Als wolle sie ein Kontrastprogramm zur Carsen-Produktion bilden, in der Gold, Weiß und Bonbonfarben dominierten, die himmlischen Heerscharen mit ihren Blasinstrumenten triumphierend über Teufelslist und Höllenspuk, beginnt man in München nicht mit einem Prolog im Himmel, sondern einem solchen in der Hölle, die für alle gut sichtbar OPEN ist, später SOLD OUT, über die sich Stahlgitter wie ein unvollendeter Zeittunnel wölben und in der sich allerlei Sado-Maso-Volk tummelt und eifrig damit beschäftigt ist, Neuankömmlinge wie Faust ins Verderben zu ziehen. Schwarz ist die dominierende Farbe, Musikinstrumente scheinen demoliert zu sein, die Töne kommen von einer Schelllackplatte, die Mefistofele zum Schluss wütend zerbricht. Hat man von der Walpurgisnacht zu Recht schlimme Szenen erwartet, wird Schwangeren wie Föten übel mitgespielt, so ist auch Arkadien trotz der fürsorglichen Betreuung durch das Personal nicht angenehmer, weil ein Irrenhaus, in dem Faust eine der Wärterinnen für die Schöne Helena hält. Zwar gibt es als Verbeugung vor München eine Wies’n, doch die Feiernden hängen halbtot in den Sitzen des Kettenkarussells. Und ob Faust ein Gefallen damit getan wird, dass er in den Himmel abgeordnet wird, muss man angesichts der Optik auch bezweifeln, klingen die himmlischen Heerscharen auch noch so überzeugend.

Einträge zum Auffinden von Wörtern und Elementen
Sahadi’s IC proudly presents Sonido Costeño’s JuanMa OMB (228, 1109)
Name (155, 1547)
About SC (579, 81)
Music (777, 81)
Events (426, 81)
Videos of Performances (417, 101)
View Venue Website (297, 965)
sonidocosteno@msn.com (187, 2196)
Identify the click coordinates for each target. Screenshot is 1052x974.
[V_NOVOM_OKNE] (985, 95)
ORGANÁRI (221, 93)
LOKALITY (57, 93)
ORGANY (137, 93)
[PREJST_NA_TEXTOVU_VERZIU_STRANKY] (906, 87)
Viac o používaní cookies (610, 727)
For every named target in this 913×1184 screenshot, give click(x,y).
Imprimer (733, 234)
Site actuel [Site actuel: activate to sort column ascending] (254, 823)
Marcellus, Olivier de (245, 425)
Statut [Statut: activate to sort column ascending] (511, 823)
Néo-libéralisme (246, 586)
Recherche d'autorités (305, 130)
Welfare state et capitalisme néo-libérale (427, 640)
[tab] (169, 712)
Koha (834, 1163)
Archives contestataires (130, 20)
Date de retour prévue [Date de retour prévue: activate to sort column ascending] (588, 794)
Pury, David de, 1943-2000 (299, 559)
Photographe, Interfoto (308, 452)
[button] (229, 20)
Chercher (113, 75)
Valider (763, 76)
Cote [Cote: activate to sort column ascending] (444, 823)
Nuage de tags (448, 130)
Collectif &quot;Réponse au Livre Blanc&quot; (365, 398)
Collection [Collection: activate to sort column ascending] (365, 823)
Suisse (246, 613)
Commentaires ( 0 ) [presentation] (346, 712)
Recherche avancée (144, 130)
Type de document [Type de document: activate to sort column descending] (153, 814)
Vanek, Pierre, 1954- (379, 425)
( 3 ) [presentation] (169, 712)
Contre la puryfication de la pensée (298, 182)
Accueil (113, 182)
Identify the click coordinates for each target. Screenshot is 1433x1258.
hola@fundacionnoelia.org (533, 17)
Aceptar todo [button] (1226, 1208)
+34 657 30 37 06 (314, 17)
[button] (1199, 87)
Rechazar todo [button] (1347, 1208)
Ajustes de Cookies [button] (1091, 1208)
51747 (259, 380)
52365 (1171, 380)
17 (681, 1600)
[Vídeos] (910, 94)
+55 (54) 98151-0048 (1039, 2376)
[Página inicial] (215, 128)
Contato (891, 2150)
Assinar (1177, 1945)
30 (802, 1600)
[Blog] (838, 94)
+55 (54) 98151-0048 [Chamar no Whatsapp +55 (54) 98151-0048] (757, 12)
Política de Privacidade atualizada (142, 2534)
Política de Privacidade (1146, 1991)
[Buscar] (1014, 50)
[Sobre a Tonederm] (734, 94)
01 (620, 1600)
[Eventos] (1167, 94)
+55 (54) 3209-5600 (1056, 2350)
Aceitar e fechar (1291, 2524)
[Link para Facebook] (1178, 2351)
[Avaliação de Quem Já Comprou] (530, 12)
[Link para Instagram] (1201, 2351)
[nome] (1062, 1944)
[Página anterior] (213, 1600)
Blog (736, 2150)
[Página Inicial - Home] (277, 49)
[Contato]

PROBLEMSTELLUNG> Fassen Sie den Absatz des Dokuments, der mit „Als wolle sie ein Kontrastprogramm“ beginnt, als Stichpunktliste zusammen und erhalten Sie dabei seine wesentlichen Fakten.

ERGEBNIS DIESER ÜBUNG>
- Die Münchner Inszenierung wirkt wie ein Gegenentwurf zur Carsen-Produktion, in der Gold, Weiß und Bonbonfarben dominierten und die himmlischen Heerscharen triumphierten.
- Statt eines Prologs im Himmel beginnt sie mit einem Prolog in der Hölle. Diese ist als OPEN, später SOLD OUT ausgeschildert und von Stahlgittern wie einem unvollendeten Zeittunnel überwölbt.
- Sado-Maso-Volk versucht dort, Neuankömmlinge wie Faust ins Verderben zu ziehen.
- Schwarz dominiert, die Musikinstrumente wirken demoliert, und die Töne kommen von einer Schelllackplatte, die Mefistofele am Ende zerbricht.
- In der Walpurgisnacht wird Schwangeren und Föten übel mitgespielt.
- Arkadien ist ein Irrenhaus, in dem Faust eine Wärterin für die Schöne Helena hält.
- Als Verbeugung vor München gibt es eine Wies’n, deren Feiernde halbtot im Kettenkarussell hängen.
- Ob Fausts Versetzung in den Himmel angesichts der Optik ein Gefallen ist, bleibt trotz der überzeugend klingenden himmlischen Heerscharen zweifelhaft.